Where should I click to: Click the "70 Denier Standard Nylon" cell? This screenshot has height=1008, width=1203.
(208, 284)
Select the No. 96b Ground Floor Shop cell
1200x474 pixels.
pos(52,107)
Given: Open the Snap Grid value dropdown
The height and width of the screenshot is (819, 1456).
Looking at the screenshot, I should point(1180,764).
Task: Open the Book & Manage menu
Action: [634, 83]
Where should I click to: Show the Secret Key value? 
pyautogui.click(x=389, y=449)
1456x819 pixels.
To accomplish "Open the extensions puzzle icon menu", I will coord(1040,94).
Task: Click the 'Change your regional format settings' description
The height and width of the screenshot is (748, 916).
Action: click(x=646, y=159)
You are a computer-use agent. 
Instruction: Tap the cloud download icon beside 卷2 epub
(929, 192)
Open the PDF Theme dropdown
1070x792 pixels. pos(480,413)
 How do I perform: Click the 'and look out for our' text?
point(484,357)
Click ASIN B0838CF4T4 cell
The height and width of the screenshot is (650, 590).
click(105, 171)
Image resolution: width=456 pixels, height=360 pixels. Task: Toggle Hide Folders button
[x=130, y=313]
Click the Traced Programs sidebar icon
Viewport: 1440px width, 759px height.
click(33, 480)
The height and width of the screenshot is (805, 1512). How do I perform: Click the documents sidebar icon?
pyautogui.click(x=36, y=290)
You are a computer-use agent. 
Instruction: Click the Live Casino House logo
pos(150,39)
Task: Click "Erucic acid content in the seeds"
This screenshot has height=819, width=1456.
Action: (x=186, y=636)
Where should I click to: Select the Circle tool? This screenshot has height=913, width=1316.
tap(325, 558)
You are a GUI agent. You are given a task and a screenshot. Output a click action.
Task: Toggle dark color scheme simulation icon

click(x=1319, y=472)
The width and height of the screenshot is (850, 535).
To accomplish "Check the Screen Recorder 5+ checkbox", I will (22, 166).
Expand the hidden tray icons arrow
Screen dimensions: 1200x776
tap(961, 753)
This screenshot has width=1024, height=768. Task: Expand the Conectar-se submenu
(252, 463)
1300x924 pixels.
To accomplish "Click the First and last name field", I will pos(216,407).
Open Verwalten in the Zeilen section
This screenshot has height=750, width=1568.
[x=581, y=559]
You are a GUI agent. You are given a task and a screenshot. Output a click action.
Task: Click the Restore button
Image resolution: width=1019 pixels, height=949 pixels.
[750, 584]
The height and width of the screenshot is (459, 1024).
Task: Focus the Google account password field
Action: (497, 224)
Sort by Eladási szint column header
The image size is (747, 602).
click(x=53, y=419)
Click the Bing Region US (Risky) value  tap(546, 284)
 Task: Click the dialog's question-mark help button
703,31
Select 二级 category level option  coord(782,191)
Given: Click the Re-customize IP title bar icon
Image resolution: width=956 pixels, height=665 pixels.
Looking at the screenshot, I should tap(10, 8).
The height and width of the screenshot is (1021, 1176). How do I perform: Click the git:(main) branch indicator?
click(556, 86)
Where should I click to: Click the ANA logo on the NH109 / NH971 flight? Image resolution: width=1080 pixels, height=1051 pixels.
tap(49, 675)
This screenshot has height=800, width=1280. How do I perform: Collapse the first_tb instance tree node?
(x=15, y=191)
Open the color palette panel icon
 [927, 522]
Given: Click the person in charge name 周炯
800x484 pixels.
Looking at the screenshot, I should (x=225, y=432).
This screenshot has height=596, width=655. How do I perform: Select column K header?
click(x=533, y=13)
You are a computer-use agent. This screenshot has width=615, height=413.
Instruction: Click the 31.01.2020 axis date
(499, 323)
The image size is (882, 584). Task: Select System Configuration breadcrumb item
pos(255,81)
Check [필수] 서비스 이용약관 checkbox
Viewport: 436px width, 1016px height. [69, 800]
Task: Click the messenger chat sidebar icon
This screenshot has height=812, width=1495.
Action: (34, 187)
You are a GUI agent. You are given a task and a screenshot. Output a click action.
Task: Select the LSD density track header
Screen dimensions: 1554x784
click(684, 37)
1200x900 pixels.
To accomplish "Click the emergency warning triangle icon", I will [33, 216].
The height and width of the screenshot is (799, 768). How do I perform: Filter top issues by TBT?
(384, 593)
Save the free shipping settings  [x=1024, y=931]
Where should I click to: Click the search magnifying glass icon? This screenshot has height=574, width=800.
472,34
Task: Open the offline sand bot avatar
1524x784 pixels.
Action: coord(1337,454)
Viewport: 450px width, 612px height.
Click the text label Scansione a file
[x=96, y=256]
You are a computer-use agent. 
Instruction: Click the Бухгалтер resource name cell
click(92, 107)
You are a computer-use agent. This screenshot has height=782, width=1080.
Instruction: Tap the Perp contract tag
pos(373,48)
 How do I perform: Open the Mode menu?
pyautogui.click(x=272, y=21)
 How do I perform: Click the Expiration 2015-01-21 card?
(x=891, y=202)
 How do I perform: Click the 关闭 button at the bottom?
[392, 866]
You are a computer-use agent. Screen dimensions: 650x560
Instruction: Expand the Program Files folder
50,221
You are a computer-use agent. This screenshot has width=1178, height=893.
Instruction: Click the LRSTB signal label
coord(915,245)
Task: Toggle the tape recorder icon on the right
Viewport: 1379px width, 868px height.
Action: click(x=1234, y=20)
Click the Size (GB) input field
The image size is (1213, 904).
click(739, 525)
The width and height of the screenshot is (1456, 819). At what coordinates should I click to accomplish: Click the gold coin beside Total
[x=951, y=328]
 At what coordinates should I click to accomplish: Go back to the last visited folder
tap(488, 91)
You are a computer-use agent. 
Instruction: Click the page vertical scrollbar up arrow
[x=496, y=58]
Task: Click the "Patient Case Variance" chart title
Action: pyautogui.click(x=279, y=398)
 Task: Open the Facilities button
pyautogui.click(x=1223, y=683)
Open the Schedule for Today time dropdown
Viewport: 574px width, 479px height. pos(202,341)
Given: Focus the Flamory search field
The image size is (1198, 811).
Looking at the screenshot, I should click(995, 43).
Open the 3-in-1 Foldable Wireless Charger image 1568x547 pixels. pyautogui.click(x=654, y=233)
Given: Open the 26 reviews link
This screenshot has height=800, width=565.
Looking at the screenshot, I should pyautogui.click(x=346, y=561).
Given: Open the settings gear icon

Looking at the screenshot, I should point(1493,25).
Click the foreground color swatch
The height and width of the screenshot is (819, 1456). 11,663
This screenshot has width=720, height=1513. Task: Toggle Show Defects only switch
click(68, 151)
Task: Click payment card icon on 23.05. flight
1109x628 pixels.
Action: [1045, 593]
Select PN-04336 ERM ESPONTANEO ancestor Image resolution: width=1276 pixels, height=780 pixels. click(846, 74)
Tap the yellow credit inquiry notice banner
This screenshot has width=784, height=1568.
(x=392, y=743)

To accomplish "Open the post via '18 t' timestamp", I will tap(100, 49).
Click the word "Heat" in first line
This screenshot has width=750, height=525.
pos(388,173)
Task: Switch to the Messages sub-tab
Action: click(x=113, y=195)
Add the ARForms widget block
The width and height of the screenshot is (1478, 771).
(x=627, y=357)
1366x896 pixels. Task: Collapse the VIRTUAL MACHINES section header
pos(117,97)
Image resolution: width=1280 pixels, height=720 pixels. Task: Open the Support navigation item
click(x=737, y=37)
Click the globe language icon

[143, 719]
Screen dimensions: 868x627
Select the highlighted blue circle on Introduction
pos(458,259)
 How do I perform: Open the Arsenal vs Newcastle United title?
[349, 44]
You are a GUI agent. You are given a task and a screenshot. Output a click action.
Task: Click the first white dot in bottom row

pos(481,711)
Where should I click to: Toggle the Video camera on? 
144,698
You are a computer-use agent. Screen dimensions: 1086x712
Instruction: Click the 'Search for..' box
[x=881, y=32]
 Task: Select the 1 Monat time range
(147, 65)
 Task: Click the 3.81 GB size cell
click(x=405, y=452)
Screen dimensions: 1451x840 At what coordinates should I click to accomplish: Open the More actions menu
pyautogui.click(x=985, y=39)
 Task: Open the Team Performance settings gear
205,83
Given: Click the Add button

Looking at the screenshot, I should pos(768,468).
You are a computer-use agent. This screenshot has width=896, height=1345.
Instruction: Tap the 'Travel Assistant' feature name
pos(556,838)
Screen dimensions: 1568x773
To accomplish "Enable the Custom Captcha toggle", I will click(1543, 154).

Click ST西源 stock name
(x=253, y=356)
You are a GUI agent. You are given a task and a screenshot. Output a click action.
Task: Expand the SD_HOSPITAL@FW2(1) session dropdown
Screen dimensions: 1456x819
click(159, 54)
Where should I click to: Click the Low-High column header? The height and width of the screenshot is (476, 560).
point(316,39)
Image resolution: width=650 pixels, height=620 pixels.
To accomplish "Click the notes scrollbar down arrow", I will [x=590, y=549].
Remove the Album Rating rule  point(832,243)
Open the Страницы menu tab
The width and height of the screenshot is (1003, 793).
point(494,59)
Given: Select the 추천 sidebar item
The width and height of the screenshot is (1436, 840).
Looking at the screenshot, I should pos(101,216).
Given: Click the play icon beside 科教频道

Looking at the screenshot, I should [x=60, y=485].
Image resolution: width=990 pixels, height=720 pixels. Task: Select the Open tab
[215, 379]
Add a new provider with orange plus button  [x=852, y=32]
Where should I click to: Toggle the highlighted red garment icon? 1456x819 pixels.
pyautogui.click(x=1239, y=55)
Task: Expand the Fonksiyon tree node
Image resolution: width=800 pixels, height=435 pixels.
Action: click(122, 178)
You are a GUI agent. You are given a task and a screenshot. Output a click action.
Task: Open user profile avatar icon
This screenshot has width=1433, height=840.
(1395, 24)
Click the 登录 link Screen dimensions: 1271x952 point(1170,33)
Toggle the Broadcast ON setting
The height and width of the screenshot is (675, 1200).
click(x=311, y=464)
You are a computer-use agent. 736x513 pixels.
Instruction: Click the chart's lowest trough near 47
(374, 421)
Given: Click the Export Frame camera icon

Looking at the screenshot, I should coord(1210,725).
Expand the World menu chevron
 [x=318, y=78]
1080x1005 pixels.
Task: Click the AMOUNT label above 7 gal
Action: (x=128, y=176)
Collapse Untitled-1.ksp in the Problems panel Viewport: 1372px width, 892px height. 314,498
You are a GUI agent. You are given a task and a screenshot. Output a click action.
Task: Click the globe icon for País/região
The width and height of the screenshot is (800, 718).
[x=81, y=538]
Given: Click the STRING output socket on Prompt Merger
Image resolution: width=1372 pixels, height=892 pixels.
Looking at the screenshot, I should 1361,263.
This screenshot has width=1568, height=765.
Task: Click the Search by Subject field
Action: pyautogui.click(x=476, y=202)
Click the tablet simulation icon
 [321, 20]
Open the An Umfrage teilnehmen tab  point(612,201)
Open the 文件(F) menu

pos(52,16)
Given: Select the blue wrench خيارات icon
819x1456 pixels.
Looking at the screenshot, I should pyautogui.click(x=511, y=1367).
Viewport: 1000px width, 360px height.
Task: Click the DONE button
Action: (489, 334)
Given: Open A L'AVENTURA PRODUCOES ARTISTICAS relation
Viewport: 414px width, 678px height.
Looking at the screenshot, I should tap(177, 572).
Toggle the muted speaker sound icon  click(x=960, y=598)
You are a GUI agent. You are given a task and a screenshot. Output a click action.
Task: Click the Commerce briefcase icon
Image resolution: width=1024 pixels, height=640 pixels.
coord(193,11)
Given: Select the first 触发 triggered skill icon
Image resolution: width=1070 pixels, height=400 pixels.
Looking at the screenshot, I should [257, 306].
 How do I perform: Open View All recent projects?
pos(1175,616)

******

■ Stated problem
Output the entries as a JSON list of strings, starting with the first line and continuing through the line that contains "pos(52,107)", with one string per line and blank lines omitted.

■ Exercise result
[
  "Where should I click to: Click the \"70 Denier Standard Nylon\" cell? This screenshot has height=1008, width=1203.",
  "(208, 284)",
  "Select the No. 96b Ground Floor Shop cell",
  "1200x474 pixels.",
  "pos(52,107)"
]